A Matteo Renzi non mancano certo il coraggio e la disinvoltura per esprimere le proprie idee. Si tratta, come è già stato osservato, di un nuovo modo di comunicare; ma forse è “nuovo” solo qui da noi, dove alla chiarezza delle parole da parte dei politici non siamo troppo abituati. Si sa che la chiarezza in politica è un’arma a doppio taglio: piace molto alla gente comune, che ama la favola di Andersen perché spezza il coro conformista sui bei vestiti dell’imperatore dicendo semplicemente “ma il re non ha niente addosso!”. Così ha detto Renzi di fronte a molti “bei vestiti” inesistenti di vecchie glorie del suo stesso partito, senza tralasciare arroganze e vanti di potenti lobby e organizzazioni. Tuttavia parlare chiaro presenta lo svantaggio di non poter più tornare indietro, senza perdere la faccia (per chi alla propria “faccia” ci tiene, almeno un po’). E ciò finisce per urtare e intimorire i tanti più o meno piccoli “imperatori” e feudatari del nostro Paese, che tutto accettano fuorché di vedere tagliati i propri privilegi.

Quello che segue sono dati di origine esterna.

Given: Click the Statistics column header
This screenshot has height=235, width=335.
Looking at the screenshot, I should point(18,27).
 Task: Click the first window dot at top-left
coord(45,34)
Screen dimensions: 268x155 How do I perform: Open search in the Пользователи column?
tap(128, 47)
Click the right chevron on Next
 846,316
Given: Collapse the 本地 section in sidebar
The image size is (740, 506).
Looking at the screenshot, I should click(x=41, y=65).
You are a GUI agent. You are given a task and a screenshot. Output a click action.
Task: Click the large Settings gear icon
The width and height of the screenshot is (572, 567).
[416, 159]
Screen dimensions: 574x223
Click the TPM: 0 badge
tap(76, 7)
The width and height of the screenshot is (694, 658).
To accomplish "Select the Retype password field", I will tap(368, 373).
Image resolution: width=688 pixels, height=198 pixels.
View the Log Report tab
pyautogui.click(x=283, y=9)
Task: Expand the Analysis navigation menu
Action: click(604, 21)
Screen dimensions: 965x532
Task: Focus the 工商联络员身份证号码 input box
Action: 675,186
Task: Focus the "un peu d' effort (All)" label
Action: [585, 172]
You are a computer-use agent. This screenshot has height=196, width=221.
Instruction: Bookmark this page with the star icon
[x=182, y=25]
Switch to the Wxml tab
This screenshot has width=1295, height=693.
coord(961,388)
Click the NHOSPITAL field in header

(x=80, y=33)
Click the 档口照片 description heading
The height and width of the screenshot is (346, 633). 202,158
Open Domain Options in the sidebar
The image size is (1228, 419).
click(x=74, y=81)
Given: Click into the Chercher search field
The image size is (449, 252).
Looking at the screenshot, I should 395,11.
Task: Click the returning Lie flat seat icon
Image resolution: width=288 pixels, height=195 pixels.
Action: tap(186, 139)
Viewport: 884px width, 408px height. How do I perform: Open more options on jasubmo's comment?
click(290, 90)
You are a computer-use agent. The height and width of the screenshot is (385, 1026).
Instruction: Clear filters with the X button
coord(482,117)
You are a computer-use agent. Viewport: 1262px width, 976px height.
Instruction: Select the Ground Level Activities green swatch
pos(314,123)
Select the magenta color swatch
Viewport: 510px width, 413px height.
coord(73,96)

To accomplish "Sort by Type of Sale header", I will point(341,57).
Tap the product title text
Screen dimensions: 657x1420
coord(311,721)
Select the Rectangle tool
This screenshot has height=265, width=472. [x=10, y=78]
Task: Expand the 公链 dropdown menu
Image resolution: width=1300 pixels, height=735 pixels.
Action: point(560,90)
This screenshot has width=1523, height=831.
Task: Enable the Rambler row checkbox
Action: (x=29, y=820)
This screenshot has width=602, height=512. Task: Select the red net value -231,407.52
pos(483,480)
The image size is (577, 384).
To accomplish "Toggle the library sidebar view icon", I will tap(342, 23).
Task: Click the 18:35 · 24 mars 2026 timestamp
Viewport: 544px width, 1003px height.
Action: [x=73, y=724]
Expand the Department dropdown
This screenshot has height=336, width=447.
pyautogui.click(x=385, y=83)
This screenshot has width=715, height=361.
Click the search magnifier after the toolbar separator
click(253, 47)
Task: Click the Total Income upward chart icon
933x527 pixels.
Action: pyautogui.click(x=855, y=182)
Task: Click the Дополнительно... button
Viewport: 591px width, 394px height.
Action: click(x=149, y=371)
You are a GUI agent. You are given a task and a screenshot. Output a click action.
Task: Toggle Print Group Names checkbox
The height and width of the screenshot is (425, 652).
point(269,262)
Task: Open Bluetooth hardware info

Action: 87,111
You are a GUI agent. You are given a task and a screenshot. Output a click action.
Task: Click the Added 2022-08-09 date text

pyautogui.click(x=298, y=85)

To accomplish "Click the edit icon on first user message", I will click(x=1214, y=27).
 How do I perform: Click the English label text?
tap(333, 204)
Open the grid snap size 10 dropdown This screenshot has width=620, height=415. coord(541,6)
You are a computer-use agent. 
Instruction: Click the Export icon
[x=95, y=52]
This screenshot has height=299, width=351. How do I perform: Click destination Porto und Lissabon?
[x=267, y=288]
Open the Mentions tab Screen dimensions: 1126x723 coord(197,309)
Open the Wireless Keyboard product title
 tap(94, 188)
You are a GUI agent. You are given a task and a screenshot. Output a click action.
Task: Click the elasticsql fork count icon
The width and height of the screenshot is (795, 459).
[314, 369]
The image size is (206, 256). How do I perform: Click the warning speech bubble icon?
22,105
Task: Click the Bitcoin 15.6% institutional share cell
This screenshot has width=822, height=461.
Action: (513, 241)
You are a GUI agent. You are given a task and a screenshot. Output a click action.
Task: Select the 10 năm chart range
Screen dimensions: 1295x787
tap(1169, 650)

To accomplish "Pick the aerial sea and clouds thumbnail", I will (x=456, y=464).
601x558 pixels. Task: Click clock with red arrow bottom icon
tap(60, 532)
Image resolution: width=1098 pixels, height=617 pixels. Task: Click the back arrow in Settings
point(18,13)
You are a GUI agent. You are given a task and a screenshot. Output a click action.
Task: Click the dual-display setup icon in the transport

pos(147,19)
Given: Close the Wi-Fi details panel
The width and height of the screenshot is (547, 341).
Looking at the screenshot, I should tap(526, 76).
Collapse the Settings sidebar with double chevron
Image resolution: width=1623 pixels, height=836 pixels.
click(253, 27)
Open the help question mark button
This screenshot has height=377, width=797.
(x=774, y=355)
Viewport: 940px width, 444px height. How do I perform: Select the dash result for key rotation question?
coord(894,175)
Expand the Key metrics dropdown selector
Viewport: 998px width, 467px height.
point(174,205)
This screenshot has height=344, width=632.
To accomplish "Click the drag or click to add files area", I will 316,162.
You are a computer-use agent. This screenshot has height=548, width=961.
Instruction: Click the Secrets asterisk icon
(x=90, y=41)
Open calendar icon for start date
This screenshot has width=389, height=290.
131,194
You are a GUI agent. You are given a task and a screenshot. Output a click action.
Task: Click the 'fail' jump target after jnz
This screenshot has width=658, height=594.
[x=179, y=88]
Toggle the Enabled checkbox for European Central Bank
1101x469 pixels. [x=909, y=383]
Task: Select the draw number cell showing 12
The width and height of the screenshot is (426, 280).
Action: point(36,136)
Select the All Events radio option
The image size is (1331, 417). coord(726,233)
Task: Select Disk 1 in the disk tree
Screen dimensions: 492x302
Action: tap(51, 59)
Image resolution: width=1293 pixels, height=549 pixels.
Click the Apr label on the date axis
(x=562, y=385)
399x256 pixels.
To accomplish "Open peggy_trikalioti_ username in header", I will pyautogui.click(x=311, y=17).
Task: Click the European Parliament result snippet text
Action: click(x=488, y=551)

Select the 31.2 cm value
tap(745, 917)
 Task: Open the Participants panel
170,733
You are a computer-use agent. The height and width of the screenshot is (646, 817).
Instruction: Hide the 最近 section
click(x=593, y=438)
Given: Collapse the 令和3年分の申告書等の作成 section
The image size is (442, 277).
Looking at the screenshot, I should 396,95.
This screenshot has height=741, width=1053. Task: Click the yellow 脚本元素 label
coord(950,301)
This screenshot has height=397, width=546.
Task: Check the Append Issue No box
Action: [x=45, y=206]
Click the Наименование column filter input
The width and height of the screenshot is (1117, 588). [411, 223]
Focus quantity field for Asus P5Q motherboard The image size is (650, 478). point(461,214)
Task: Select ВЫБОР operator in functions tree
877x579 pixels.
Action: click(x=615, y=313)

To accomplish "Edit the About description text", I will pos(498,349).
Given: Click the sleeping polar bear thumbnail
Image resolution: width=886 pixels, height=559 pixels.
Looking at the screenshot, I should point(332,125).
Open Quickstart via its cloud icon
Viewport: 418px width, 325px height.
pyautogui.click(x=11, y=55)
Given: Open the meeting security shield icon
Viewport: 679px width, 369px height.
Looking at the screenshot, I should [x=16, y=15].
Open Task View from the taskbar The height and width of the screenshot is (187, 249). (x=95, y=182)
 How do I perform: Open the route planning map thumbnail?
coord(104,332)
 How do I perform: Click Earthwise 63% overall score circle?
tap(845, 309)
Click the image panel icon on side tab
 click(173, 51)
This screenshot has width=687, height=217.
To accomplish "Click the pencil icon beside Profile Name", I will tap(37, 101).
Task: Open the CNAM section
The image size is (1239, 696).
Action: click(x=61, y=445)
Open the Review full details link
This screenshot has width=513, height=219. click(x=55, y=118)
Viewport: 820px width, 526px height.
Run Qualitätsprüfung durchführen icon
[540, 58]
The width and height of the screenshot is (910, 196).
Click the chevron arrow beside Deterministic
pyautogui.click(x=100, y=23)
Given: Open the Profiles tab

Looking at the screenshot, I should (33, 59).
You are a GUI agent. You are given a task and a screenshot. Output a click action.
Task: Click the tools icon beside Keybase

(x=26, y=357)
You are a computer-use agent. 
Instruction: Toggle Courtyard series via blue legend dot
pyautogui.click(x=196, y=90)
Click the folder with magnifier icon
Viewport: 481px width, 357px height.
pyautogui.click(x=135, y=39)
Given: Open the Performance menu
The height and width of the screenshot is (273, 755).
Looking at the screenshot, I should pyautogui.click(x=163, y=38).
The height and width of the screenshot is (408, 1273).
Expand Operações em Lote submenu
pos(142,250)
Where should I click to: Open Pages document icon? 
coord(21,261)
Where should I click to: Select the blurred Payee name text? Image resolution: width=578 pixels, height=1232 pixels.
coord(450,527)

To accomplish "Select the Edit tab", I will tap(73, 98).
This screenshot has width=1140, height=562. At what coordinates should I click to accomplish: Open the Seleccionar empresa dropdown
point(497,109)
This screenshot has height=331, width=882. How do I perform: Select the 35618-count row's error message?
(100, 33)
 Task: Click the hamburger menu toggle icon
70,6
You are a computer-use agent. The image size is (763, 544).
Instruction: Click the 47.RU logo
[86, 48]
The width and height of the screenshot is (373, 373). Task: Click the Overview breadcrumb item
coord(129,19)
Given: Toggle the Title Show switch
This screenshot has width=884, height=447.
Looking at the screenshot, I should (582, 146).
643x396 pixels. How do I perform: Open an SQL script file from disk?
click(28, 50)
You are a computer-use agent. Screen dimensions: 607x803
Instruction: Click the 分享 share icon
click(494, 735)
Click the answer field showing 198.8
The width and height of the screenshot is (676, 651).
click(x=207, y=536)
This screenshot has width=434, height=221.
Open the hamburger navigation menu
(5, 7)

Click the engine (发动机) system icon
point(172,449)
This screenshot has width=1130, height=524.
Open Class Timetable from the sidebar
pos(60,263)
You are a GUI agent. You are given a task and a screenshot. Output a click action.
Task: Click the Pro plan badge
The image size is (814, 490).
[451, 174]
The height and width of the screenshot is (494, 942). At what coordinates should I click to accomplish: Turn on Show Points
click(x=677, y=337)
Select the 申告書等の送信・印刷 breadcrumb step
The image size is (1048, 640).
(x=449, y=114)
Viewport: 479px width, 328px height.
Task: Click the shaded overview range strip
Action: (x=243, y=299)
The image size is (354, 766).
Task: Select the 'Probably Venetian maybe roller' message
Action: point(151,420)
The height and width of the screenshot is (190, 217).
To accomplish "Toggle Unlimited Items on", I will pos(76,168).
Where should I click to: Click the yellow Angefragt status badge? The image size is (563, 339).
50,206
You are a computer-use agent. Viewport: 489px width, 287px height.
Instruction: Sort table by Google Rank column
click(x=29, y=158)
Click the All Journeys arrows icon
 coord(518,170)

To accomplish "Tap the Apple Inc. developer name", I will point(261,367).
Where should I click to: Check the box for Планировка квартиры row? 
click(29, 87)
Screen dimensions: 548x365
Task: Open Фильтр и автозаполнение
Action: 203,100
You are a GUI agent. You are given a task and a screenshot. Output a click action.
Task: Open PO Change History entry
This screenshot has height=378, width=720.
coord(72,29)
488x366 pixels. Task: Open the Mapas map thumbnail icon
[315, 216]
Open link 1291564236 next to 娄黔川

È per questo che il premier raccoglie consenso in quella parte di Italia che non ne può più di aspettare riforme che non arrivano (da chi non trova lavoro a chi vorrebbe costruire un’impresa, ma trova sul suo cammino ogni sorta di ostacoli), mentre è osteggiato e atteso al varco da un’altra parte, politicamente trasversale, scettica sulla possibilità che le parole si traducano in fatti o, al contrario, timorosa proprio che ciò avvenga.

Renzi per primo sa che è questo il piano su cui si gioca la faccia, la realizzazione concreta delle promesse a livello italiano assai più che europeo. La sua credibilità dipende da quanto saprà fare nel portare a termine alcune riforme inderogabili. In primo luogo, com’è lui stesso a sostenere, uno dei problemi cruciali da affrontare e risolvere è modificare un apparato statale tanto elefantiaco quanto inefficiente. L’impresa è complessa e difficile perché non si tratta solo di razionalizzare, tagliare stipendi, licenziare dirigenti inamovibili (che di per sé è già un compito immane). Si tratta del fatto che i ceti dirigenti in Italia sono di scarsa qualità, molto più anziani e meno istruiti degli altri Paesi europei, come mostrano indagini internazionali. Ciò dipende in gran parte dai meccanismi con cui i dirigenti pubblici vengono selezionati, molto spesso sulla base di logiche clientelari, senza verifiche dei risultati raggiunti. 

Il taglio agli stipendi dei manager pubblici, esorbitanti rispetto ai corrispettivi stranieri, va nella direzione giusta e sicuramente raccoglie l’approvazione popolare e la forte ostilità dei ceti colpiti, come risulta chiaro dai lamenti e dalle polemiche di questi giorni. Il problema, però, non è solo quello di retribuzioni troppo spesso non giustificate da professionalità e responsabilità effettivamente ricoperte, ma della proliferazione indiscriminata di società locali (quotate o non quotate che siano) e di incarichi che, indifferenti ai conflitti di interesse, costituiscono spesso delle greppie per riciclare politici e per saziare l’avidità di manager che già ricoprono altri ruoli ben remunerati nella pubblica amministrazione, garantendosene la lealtà. È continuata nel tempo la capillare occupazione dello Stato da parte dei partiti, come ebbe a dire Enrico Berlinguer in un’intervista a Eugenio Scalfari (28 luglio 1981): “I partiti hanno occupato lo Stato e tutte le sue istituzioni, a partire dal governo. Hanno occupato gli enti locali, gli enti di previdenza, le banche, le aziende pubbliche, gli istituti culturali, gli ospedali, le università, la Rai Tv, alcuni grandi giornali”.

Si tratta, insomma, di rompere il circolo perverso che da decenni lega politica, sottogoverno locale e affari, che genera corruzione, selezionando dirigenti scarsamente o per nulla dotati di un orientamento all’interesse collettivo.

Allora il problema con cui confrontarsi finalmente è quello della selezione dei ceti dirigenti, che deve essere aggredito dalle fondamenta senza usare solo la demagogia di qualche sforbiciata (anche questa, peraltro, meritoria). Ma riuscirà Renzi a costringere la politica a risanare se stessa?